If your one of my five loyal readers, you already know that I have been doing some serious landscaping planning this year. I consulted with five different landscapers to get their thoughts on how to address the dirty shaded chunk of yard I’ve been looking at since I bought the house.
After on-site consults, each sent me vague ideas on what they’d do and attached to their email a high price tag (likely a perfectly respectable one for the work being proposed but I’m still trying to wrap my brain around how much things cost when you’re a grown up and no longer using Monopoly money). My favorite company had the most extensive idea; till the area below the tree so the soil is usable and the roots aren’t impinging on new growth, add new soil, make some rock-like retaining walls, add rhodies and hosta and ground cover. All for the bargain price of OH MY GOD ARE YOU KIDDING ME I COULD BUY A CAR WITH THAT!?
Forget all of you I’ll do it myself. Wait, no, that’s a terrible idea.
I stressed about the project and weighed the pros and cons, and would always end up back at That part of the yard looks like garbage and how long are you going to live with that? and I knew that however I did the project, it would be a good investment.

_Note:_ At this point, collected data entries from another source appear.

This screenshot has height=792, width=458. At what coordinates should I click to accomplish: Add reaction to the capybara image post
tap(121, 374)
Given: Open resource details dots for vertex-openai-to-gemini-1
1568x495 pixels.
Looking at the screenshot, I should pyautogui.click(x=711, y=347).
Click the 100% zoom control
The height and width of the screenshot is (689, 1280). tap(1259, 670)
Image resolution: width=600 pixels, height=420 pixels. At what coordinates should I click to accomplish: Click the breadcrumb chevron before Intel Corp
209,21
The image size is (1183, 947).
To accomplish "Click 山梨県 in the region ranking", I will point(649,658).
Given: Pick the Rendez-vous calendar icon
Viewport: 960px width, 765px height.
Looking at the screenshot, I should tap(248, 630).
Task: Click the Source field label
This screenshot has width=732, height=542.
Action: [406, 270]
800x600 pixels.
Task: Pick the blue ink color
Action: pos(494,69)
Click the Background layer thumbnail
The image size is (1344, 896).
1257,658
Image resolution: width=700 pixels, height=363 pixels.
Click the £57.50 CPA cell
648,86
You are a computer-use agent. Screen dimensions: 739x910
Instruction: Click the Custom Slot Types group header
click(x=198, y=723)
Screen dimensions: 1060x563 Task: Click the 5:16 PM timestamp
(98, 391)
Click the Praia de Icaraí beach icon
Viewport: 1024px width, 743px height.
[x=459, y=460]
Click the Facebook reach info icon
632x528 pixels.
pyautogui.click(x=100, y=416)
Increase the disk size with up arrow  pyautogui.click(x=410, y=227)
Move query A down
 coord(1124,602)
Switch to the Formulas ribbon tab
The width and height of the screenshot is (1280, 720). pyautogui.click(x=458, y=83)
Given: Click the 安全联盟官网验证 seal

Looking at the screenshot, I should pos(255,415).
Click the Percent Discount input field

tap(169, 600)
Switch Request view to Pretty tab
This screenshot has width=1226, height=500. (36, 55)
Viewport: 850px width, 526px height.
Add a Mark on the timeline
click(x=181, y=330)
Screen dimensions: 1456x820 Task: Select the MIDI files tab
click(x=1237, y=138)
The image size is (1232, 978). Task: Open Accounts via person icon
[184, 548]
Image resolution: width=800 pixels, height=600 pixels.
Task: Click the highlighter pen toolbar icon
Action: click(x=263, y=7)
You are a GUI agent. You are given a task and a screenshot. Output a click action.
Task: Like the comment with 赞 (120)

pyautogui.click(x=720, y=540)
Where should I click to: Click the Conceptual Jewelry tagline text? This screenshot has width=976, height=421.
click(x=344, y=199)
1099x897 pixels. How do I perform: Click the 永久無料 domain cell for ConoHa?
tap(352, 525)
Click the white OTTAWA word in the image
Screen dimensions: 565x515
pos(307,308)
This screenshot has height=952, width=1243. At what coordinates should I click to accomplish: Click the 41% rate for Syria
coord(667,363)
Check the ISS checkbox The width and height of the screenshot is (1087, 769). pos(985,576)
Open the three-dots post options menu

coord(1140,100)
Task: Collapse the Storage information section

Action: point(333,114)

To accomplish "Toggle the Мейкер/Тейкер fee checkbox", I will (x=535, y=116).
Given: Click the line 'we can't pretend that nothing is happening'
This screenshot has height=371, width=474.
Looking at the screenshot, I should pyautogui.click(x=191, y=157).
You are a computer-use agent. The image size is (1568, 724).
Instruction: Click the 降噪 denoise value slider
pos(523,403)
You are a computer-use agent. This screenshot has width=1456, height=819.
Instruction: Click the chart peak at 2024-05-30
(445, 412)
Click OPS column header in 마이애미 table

Mr Architect (my dad) volunteered to draw up plans for the raised beds because nothing says love like carefully plotting out a landscaping project for your daughter and then having every inch questioned by her because SHE’S BEEN OBSESSING ABOUT THIS FOR WEEKS AND SHE KNOWS WHAT SHE’S TALKING ABOUT (except not entirely) AND WHAT SHE WANTS (this is a fact).
Here’s my thing. I am very wary of working for and with family and friends. It’s just a thing. I’ve had situations in the past where I have hired friends to do stuff and it didn’t go so well. The last thing I want is to not like something Dad draws up and then hurt his feelings/drive him batshit (my term, not his) because I’m a very particular person and a somewhat pain in the ass. I get thinking about a flaw, real or imagined, and I completely obsess about the flaw and feel that it must be fixed immediately for something awful (small pox outbreak? I have no idea) may happen. And then I remember he raised me and likely knows this about me. So I told him to go ahead with drawing something up.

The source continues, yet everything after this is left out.